Evaluation of an automated chemiluminescent immunoassay for complexed PSA on the Bayer ACS:180™ system

Prostate-specific antigen (PSA), the most important tumor marker for the detection of prostate cancer, exists in serum in a free, uncomplexed form (free PSA [fPSA]), and as bound to protease inhibitors (mainly alpha1-antichymotrypsin [ACT]). The measurement of complexed PSA (cPSA) concentration in serum has been shown to have better sensitivity and specificity than serum total PSA concentration. A new chemiluminescent immunoassay for cPSA for use on the Bayer ACS:180(TM) fully automated system (Bayer Corp., Tarrytown, NY) has been developed and evaluated. The precision of the new assay was <3.9% (within-run coefficient of variation [CV]) and <5.0% (total CV).

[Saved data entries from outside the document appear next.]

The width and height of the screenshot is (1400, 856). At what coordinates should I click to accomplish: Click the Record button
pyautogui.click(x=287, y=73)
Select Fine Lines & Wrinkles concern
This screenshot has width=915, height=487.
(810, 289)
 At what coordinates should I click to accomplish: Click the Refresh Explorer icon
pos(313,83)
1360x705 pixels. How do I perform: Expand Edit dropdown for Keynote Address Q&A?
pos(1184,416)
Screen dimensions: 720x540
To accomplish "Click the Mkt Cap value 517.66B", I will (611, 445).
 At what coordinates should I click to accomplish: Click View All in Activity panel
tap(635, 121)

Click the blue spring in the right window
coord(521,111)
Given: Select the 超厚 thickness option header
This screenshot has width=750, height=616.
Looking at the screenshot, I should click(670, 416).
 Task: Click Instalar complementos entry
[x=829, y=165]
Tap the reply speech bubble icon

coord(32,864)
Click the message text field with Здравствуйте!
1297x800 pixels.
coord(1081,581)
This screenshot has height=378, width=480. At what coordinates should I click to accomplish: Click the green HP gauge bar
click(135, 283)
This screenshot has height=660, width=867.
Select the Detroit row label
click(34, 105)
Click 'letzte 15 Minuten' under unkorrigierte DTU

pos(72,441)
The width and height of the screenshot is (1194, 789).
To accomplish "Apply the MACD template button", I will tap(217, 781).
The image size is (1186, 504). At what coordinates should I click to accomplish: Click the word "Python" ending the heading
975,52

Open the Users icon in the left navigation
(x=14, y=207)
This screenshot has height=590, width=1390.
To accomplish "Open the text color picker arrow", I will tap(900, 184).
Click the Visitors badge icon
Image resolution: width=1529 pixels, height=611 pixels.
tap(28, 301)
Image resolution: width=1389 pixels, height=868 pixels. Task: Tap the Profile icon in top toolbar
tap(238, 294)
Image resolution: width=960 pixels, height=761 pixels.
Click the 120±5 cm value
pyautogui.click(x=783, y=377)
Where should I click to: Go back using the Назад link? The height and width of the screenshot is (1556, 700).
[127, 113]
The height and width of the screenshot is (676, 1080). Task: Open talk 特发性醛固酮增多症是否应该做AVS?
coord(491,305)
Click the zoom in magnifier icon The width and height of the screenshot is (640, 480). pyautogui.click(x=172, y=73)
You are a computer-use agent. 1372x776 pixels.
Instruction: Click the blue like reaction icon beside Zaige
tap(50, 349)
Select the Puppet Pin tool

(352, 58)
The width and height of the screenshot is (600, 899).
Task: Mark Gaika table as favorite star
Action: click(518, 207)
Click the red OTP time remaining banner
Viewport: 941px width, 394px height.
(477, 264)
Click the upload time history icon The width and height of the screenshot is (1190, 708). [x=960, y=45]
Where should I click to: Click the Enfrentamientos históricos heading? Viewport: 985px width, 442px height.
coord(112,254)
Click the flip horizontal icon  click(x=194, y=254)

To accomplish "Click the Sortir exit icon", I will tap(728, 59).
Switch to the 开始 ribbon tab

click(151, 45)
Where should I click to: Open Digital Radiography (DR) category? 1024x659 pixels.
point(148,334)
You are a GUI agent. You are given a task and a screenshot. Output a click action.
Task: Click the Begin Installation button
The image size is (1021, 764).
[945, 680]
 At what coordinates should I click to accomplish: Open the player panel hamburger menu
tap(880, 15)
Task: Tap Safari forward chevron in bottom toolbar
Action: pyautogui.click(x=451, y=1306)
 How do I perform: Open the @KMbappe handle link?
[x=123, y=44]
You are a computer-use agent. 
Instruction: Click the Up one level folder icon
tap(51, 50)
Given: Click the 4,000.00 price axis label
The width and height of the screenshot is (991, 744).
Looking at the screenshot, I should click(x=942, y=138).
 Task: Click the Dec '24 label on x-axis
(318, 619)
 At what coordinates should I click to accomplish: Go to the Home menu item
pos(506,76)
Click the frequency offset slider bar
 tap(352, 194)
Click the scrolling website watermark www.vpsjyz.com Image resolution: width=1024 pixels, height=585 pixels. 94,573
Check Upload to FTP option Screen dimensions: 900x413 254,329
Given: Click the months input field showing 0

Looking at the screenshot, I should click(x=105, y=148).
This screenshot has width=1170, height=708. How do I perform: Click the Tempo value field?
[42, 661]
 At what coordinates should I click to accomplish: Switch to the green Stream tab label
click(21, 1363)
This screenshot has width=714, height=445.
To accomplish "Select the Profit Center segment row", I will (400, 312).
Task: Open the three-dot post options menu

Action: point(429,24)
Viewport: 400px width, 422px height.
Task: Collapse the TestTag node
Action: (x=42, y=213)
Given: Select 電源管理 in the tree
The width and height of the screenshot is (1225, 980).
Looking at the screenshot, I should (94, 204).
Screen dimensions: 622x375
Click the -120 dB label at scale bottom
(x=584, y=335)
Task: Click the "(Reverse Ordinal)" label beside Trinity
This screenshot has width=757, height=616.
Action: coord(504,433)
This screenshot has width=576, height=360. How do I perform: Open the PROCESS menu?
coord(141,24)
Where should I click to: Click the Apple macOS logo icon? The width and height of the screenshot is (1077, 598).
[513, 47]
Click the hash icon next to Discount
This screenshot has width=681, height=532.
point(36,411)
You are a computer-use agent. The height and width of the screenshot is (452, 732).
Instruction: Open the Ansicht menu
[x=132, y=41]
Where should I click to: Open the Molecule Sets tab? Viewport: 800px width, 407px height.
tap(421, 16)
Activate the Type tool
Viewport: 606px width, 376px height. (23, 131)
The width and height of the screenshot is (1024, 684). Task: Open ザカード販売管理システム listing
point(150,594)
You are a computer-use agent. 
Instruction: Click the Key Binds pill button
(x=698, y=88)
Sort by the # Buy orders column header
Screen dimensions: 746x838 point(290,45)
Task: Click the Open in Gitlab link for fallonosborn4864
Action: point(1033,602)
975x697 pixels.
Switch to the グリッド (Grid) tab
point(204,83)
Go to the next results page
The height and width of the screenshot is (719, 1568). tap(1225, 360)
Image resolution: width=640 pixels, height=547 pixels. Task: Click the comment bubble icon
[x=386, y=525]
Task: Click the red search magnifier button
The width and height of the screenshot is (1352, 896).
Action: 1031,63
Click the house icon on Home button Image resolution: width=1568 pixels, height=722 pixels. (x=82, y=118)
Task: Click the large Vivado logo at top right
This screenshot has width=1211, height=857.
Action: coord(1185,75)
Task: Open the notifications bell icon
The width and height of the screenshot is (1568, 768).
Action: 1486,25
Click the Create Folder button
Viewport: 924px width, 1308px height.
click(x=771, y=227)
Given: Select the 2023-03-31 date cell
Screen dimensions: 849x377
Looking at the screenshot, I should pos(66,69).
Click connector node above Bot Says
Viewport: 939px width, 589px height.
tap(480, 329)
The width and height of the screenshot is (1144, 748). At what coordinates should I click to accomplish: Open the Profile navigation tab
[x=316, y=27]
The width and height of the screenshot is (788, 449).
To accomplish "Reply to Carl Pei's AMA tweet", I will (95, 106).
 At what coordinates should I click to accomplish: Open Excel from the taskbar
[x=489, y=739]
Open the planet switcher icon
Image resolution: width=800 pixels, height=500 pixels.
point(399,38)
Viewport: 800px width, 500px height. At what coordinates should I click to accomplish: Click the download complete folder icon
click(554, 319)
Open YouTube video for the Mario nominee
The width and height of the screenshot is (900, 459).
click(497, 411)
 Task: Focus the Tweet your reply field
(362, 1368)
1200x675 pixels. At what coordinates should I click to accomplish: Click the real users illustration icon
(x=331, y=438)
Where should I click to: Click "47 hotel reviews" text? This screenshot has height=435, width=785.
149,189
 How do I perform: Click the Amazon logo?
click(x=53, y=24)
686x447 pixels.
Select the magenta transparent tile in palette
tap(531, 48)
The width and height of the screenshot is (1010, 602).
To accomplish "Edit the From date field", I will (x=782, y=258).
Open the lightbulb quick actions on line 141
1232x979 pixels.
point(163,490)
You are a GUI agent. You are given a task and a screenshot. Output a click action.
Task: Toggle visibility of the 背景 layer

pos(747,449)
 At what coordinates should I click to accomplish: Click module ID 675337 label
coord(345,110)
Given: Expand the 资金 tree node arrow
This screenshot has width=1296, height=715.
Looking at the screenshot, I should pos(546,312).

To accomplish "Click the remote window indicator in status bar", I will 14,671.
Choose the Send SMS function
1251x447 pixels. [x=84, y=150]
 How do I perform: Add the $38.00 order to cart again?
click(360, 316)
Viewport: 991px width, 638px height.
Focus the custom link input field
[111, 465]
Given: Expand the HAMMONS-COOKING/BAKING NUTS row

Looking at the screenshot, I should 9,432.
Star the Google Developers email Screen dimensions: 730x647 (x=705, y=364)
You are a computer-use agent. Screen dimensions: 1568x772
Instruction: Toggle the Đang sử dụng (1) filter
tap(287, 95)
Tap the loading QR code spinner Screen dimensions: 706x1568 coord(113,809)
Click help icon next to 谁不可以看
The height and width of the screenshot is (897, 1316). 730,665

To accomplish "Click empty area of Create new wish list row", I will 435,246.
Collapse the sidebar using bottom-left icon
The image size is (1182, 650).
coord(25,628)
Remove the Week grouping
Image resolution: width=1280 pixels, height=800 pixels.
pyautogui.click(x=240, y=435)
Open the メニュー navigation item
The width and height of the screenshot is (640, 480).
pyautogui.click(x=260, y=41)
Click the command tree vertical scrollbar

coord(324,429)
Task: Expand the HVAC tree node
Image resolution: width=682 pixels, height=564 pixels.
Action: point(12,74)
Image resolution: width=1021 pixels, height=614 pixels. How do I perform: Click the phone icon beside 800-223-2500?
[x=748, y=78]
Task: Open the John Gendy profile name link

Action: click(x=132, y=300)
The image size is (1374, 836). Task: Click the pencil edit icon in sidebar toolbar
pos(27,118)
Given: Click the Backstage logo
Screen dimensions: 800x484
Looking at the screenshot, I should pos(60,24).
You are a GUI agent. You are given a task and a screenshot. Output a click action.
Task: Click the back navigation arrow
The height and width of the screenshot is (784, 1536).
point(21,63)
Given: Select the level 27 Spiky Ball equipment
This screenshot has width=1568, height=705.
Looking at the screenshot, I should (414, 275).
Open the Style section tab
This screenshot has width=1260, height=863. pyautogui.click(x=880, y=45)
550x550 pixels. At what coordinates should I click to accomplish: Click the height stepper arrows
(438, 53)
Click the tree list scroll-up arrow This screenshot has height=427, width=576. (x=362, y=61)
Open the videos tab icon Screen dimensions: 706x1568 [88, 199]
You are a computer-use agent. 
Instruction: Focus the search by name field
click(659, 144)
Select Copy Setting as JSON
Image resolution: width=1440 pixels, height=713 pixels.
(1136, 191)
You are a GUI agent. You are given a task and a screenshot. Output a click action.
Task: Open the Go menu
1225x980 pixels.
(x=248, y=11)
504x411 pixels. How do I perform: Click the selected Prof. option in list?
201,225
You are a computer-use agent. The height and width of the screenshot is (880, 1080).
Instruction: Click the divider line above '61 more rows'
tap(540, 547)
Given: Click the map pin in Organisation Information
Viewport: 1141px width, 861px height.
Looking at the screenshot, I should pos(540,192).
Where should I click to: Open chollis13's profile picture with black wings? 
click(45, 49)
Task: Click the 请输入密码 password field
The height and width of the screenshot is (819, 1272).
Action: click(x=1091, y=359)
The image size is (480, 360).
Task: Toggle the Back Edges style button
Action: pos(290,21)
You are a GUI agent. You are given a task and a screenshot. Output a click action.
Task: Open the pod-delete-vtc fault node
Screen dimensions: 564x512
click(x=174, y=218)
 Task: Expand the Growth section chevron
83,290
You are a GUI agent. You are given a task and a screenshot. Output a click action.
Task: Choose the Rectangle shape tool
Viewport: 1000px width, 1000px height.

The analytical sensitivity (95% upper limit of noise at zero calibrator) was <0.03 ng/mL. A comparison of the ACS:180(TM) cPSA results with the cPSA concentrations calculated from the ACCESS (Beckman-Coulter) PSA and fPSA assays yielded the following regression equation: ACS:180(TM) cPSA = 0.93* (calculated ACCESS cPSA) +0.43, R = 0.993, n = 95. The mean dilution and spike recovery for five samples were both 98%. No interference was observed from hemoglobin, triglyceride, or bilirubin (NCCLS protocol). These results indicate that the ACS:180(TM) cPSA assay is precise, and compares well with the calculated cPSA from ACCESS total and free-PSA results.